Cette hérésie structurelle est peut-être l’une des origines de la plus grande pénurie de personnel qualifié pour la restauration. Cette confusion conduit à des conventions collectives communes qui emmènent droit dans le mur les professionnels de la cuisine et du service qui représentent aux yeux du monde entier : un des savoir-faire Français.
Pourquoi ? car la règle est commune à tous : prenons par exemple « le respect de la durée minimale quotidienne de repos ». Il convient de respecter la durée minimale du repos quotidien qui doit être de 11 heures consécutives (article L. 3131-1 du Code du travail). Je pense que 80 % des restaurants traditionnels et gastronomiques ne peuvent pas respecter cette directive car passer d’un produit brut à un produit fini et ouvrir un sachet, ce n’est pas le même temps de travail, et financièrement les artisans de la restauration ne peuvent pas avoir deux équipes pour respecter le temps de travail et de repos. Économiquement, c’est impossible dans l’état actuel des charges salariales qui se greffent au salaire net.
En plus, les nouveaux entrants de la profession ont d’autres aspirations : ils ne souhaitent plus de coupures, des temps de travail mieux organisés, et des méthodes de management différentes de leurs aînés.
Sur ces 2 dernières semaines, mes activités professionnelles m’ont conduit dans 10 tables gastronomiques toutes distinguées par les guides, ils ont tous un problème : le recrutement, et un deuxième problème : l’organisation du travail en fonction de la règle pour tous.
Dans l’esprit de chaque professionnel que j’ai rencontré, il y a cette volonté de continuer à faire un métier d’artisan et d’assurer la transmission des savoir-faire tout en ayant une entreprise rentable. Ils ont aussi la volonté de changer leur méthode de management et de mieux comprendre la nouvelle génération. Mais en sous-effectif, et parfois avec des effectifs qui n’ont pas eu le temps de formation nécessaire pour être de vrais professionnels, un flou sur l’avenir s’installe.
Alors que la restauration bistronomique, gastronomique est déjà prise en étau au niveau de son marché entre l’instabilité des guides gastronomiques qui changent de stratégie et les sites d’avis de consommateurs, il existe un problème fondamental autour de la ressource pour que nous restions la matrice de la gastronomie dans le monde.

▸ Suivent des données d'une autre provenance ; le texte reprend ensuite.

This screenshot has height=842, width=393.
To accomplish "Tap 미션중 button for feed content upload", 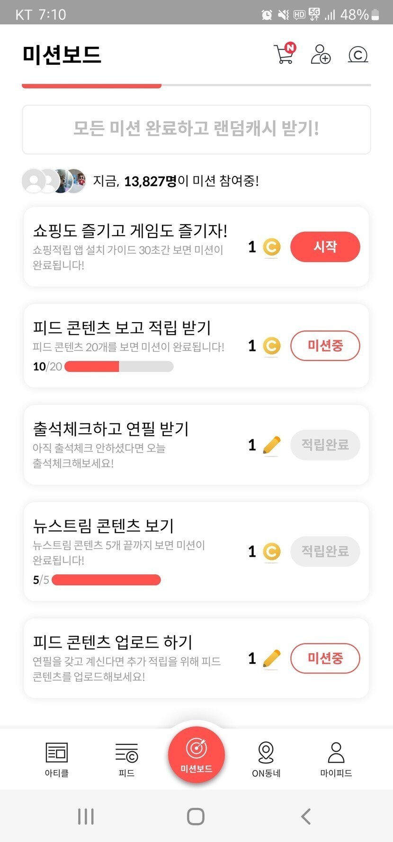I will pyautogui.click(x=325, y=658).
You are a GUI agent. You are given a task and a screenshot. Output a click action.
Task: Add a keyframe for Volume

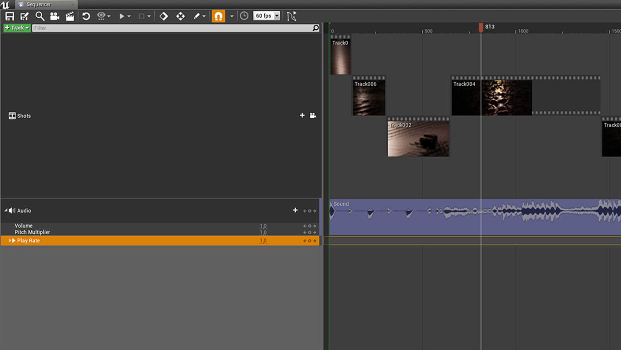pyautogui.click(x=309, y=226)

Et, personne ne fait rien ! Je ne vois ni une association, ni une chaîne, ni un syndicat, ni des personnalités qui tenteraient de bâtir un nouveau modèle d’organisation et du respect du travail en faisant la différence entre Artisan-restaurateur et agro-restaurateur…car si justement, il y a une prise en considération des différences de ces deux secteurs : filière, formation, charges sur les salaires, réorganisation du temps de travail, management : tout pourrait être repensé pour un monde meilleur où l’art du geste, le savoir-faire, l’emploi non délocalisable, pourraient être conservés.